The work of digging the canal began in 1793, mostly by enslaved people who were rented out to the project by local land owners.  It took 12 years of backbreaking work under highly unfavorable conditions to complete the 22- mile long waterway.  In addition to the grueling work, laborers also endured the mosquito and wildlife infested environment.  African Americans made up thirty percent of the waterman in Camden County in the 1790s and were common sights on local waterways. Opening to navigation in 1805, the Dismal Swamp Canal connected and allowed trade between the Chesapeake Bay in Virginia and the Albemarle Sound in North Carolina.  Today, the canal is the oldest operating man-made canal in the country and is managed by the U.S. Army Corps of Engineers.  It is also a recognized as a National Civil Engineering Landmark as well as a designated site on the National Underground Railroad Network to Freedom and African American Experience of Northeast NC.

​Take a powerful and inspiring road trip and explore the sites and stories that celebrate the contributions of African Americans and their significance in the cultural heritage of northeast North Carolina. This self-guided, digital heritage trail includes more than 20 outdoor interpretive signs and monuments, parks, waterways and museums.  Check out all of the sites featured, download county itineraries and plan your trip at African American Experience of Northeast North Carolina.

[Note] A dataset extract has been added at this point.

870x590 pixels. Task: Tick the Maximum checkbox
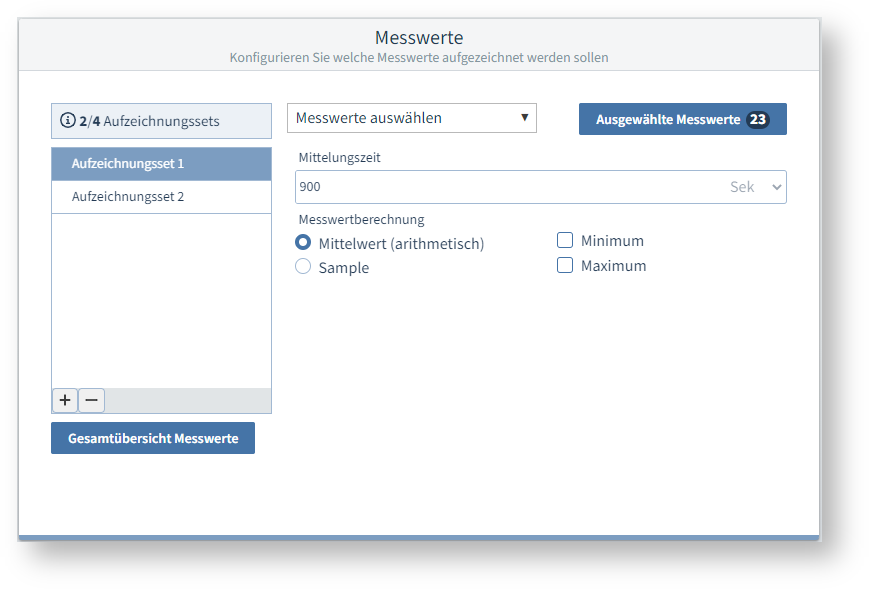(x=565, y=265)
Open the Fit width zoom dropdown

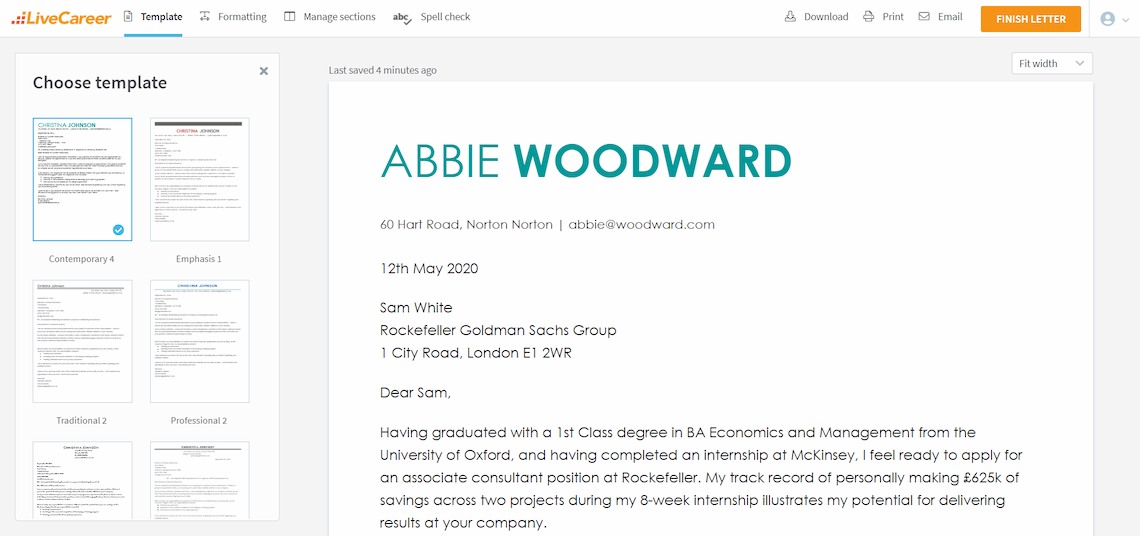point(1051,63)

​Learn more about the National Park Service Underground Railroad Network to Freedom through the following brochures and visiting:

  • Underground Railroad

  • National Underground Railroad Network to Freedom

  • Network to Freedrom: The Underground Railroad Bulletin

  • Network to Freedom Rack Card

Moses Grandy

Moses Grandy was born into slavery in Camden County in 1786 and as a youth became interested in maritime occupations.   As a result of his skills as a river ferryman, canal boatman, schooner deck man, and lighter captain, he became known as Captain Grandy.  William Grandy, a prominent slave owner in Camden County was Moses’s first slave master.  Moses was hired out to Enoch Sawyer and George Furley to tend ferry along the Pasquotank River and haul lumber in the Dismal Swamp.

 

A successful waterman, Moses attempted to purchase his freedom three times, but twice was cheated out of his earnings and release.  Finally in 1827, Captain Edward Minner, purchased Moses and allowed him to live as a free man.  Grandy repaid Captain Minner and eventually settled in Boston, where he did a variety of jobs, but was soon at sea again.

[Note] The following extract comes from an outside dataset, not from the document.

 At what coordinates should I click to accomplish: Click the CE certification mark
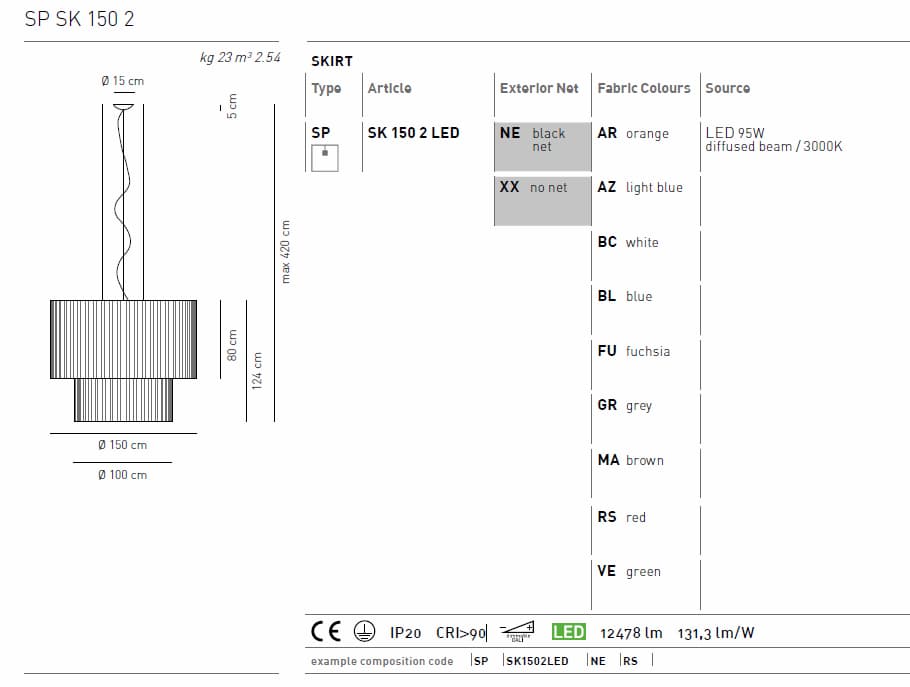tap(322, 631)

In 1842 Moses sailed to London and met with abolitionist George Thompson, who penned Grandy’s life story.  Proceeds from, Narrative of the Life of Moses Grandy; Late a Slave in the United States were used to help liberate Grandy’s enslaved relatives.  Grandy’s story and other slave narratives were used by anti-slavery movements in the United States and Britain to demonstrate the cruelty of slavery. Grandy recounted his story throughout his travels and addressed the World’s Anti-Slavery Convention in London on June 17, 1843.

Dismal Swamp in Literature

Many authors and historians have written about the swamp’s role as a hiding place for freedom seekers and fugitives.  It has been used as a backdrop in Harriet Beecher Stowe’s novel, Dred: A Tale of the Great Dismal Swamp, and Henry Wadsworth Longfellow’s poem, “The Slave in the Dismal Swamp”.  Recent archaeological work by Dr. Daniel Sayers, anthropology professor at American University, uncovered several maroon communities located within the Great Dismal Swamp in the late 18th and early 19th centuries.  Dr. Sayers book, A Desolate Place for a Defiant People:  The Archaeology of Maroons, Indigenous Americans, and Enslaved Laborers in the Great Dismal Swamp, examines the complex social and economic systems developed by these communities inhabiting the swamp.